Golden State Warriors Kevin Durant watches during basketball

Golden State Warriors Kevin Durant watches during basketball practice at the NBA Finals in Toronto, Saturday, June 1, 2019. (Nathan Denette/The Canadian Press via AP) Credit: AP/Nathan Denette

TORONTO — The sand quickly is running out of the hourglass that is the Warriors’ dynasty, but Kevin Durant was cleared at long last to practice on Sunday and is listed as questionable for Game 5 of the NBA Finals on Monday night at Scotiabank Arena.

The Raptors hold a 3-1 lead and are poised to celebrate a title with all of Canada if they win, but two-time Finals MVP Durant has the ability to derail those plans if his injured calf holds up.

Warriors coach Steve Kerr made the announcement before practice that Durant would join his teammates on the court for the first time since suffering what originally was described as a mild right calf strain in Game 5 of the Warriors’ second-round series against Houston on May 8.

“He’s going to practice with us today, and he’ll get some extra work in with some of our younger players,” Kerr said. “We’ll gauge it from there.”

Asked if he was more optimistic about Durant’s return, Kerr said, “Yeah, because what he’s going to do today he hasn’t done.
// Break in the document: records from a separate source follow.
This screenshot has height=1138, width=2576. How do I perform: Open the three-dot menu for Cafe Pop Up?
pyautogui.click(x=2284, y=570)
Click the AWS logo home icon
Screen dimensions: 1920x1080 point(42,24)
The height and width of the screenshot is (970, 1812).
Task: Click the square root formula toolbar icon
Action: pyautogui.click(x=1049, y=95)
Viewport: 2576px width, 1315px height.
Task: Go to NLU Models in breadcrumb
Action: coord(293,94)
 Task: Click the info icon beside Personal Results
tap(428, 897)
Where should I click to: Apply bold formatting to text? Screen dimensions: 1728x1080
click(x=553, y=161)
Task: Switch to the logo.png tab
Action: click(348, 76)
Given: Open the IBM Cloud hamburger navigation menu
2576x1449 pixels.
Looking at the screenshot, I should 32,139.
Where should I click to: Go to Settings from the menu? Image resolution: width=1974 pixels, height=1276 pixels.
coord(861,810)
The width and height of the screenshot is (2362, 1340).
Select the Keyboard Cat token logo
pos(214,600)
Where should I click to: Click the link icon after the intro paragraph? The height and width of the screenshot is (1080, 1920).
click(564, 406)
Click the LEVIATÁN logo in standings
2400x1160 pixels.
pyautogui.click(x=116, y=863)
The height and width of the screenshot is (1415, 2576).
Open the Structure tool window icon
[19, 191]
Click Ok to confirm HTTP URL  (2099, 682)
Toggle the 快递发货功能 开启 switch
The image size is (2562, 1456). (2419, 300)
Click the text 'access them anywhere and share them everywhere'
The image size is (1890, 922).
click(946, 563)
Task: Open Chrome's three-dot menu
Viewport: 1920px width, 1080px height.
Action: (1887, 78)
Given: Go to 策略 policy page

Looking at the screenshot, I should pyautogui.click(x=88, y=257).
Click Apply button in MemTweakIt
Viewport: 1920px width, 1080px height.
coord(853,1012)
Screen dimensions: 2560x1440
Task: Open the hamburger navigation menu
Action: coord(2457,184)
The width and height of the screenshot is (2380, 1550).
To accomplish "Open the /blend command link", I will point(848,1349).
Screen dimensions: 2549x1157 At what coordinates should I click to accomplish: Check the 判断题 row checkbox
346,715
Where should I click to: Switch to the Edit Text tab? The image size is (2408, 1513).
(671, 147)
He’s doing more today and then we’ll know more after that.”

Durant reportedly was among the first to leave an abbreviated workout and returned to the locker room with ice taped to his calf but was walking without a limp. So his game-time status remains uncertain at a time when Sam Amick of The Athletic reported that “irritation grew” within the Warriors’ locker room after their Game 4 loss because there was hope that Durant would return to help his injury-plagued team in that game.

Before Game 4, Kerr said he was going to limit his comments about Durant because things had gone “haywire,” an apparent reference to speculation about whether Durant might be saving himself from the risk of further injury before entering free agency this summer. Klay Thompson defended Durant on that score.

“I feel for Kevin,” he said. “I know what type of competitor he is, and we obviously miss him dearly. We just have to do everything in our will power to help him get back. If that’s win a game and be patient, then we’ve got to do that. It’s pretty easy to realize we obviously miss him out there. He’s propelled us to two championships in the last two years. So it would be pretty storybook if he could come back and help us do the same.”

Thompson missed Game 3 with a hamstring injury but scored 28 points in Game 4. Kevon Looney returned from a fractured collarbone that was expected to keep him out of the series and also played well.

“You just got to manage the injury,” Thompson said. “It’s tough. Kevin’s is much more serious than all of ours, and I know how badly he wants to be out there. He’s one of the best competitors I’ve been around.”

Without Durant, the Warriors have been forced to use Alfonso McKinnie and Jonas Jerebko to help defend the likes of big men  Kawhi Leonard, Marc Gasol, Pascal Siakam and Serge Ibaka. All of them have taken advantage.

Draymond Green, the primary defender on Leonard, said Durant’s return to practice “means he’s taking steps in the right direction.” Sounding a note of skepticism, he added, “We’ll see what that means tomorrow. Hopefully, it means he’s able to play and give whatever he can to the team.”

Stephen Curry, who has carried much of the offensive load, also expressed hope. “It’s just having another powerful weapon out there that can do some dynamic things on the floor,” he said. “No matter what percentage he’s at, I’m sure he’ll be impactful and effective out there.”